EXERCISE AIM: Copy the lines below verbatim, beginning at the line that contains "Viewport: 1080px width, 562px height." and stopping after the line that contains "Action: 34,110".

LISTING:
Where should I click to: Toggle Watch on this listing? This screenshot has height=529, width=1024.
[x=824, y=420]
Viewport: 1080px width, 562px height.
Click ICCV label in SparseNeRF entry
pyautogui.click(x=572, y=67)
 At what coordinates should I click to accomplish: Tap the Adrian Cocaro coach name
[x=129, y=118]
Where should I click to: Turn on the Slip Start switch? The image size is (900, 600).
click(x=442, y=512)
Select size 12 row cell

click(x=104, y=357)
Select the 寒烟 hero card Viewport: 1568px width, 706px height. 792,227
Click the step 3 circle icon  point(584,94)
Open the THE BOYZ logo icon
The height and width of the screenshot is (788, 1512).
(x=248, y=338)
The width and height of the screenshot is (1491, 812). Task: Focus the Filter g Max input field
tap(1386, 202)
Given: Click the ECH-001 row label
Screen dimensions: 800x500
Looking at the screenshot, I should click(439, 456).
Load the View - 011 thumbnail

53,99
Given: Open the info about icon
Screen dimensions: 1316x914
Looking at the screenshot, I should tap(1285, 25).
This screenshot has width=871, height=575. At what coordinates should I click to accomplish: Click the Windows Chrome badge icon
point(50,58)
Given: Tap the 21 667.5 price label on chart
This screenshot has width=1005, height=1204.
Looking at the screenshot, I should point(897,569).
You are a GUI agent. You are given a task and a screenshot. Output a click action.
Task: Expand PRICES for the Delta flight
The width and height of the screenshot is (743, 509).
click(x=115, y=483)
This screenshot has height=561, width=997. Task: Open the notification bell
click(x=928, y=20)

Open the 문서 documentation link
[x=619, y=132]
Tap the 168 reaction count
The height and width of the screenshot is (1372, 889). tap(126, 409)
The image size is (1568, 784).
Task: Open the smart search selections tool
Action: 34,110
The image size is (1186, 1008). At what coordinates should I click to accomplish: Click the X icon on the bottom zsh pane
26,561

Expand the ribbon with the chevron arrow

FINISHED EXERCISE:
Viewport: 1080px width, 562px height.
Click ICCV label in SparseNeRF entry
pyautogui.click(x=572, y=67)
 At what coordinates should I click to accomplish: Tap the Adrian Cocaro coach name
[x=129, y=118]
Where should I click to: Turn on the Slip Start switch? The image size is (900, 600).
click(x=442, y=512)
Select size 12 row cell

click(x=104, y=357)
Select the 寒烟 hero card Viewport: 1568px width, 706px height. 792,227
Click the step 3 circle icon  point(584,94)
Open the THE BOYZ logo icon
The height and width of the screenshot is (788, 1512).
(x=248, y=338)
The width and height of the screenshot is (1491, 812). Task: Focus the Filter g Max input field
tap(1386, 202)
Given: Click the ECH-001 row label
Screen dimensions: 800x500
Looking at the screenshot, I should click(439, 456).
Load the View - 011 thumbnail

53,99
Given: Open the info about icon
Screen dimensions: 1316x914
Looking at the screenshot, I should tap(1285, 25).
This screenshot has width=871, height=575. At what coordinates should I click to accomplish: Click the Windows Chrome badge icon
point(50,58)
Given: Tap the 21 667.5 price label on chart
This screenshot has width=1005, height=1204.
Looking at the screenshot, I should point(897,569).
You are a GUI agent. You are given a task and a screenshot. Output a click action.
Task: Expand PRICES for the Delta flight
The width and height of the screenshot is (743, 509).
click(x=115, y=483)
This screenshot has height=561, width=997. Task: Open the notification bell
click(x=928, y=20)

Open the 문서 documentation link
[x=619, y=132]
Tap the 168 reaction count
The height and width of the screenshot is (1372, 889). tap(126, 409)
The image size is (1568, 784).
Task: Open the smart search selections tool
Action: 34,110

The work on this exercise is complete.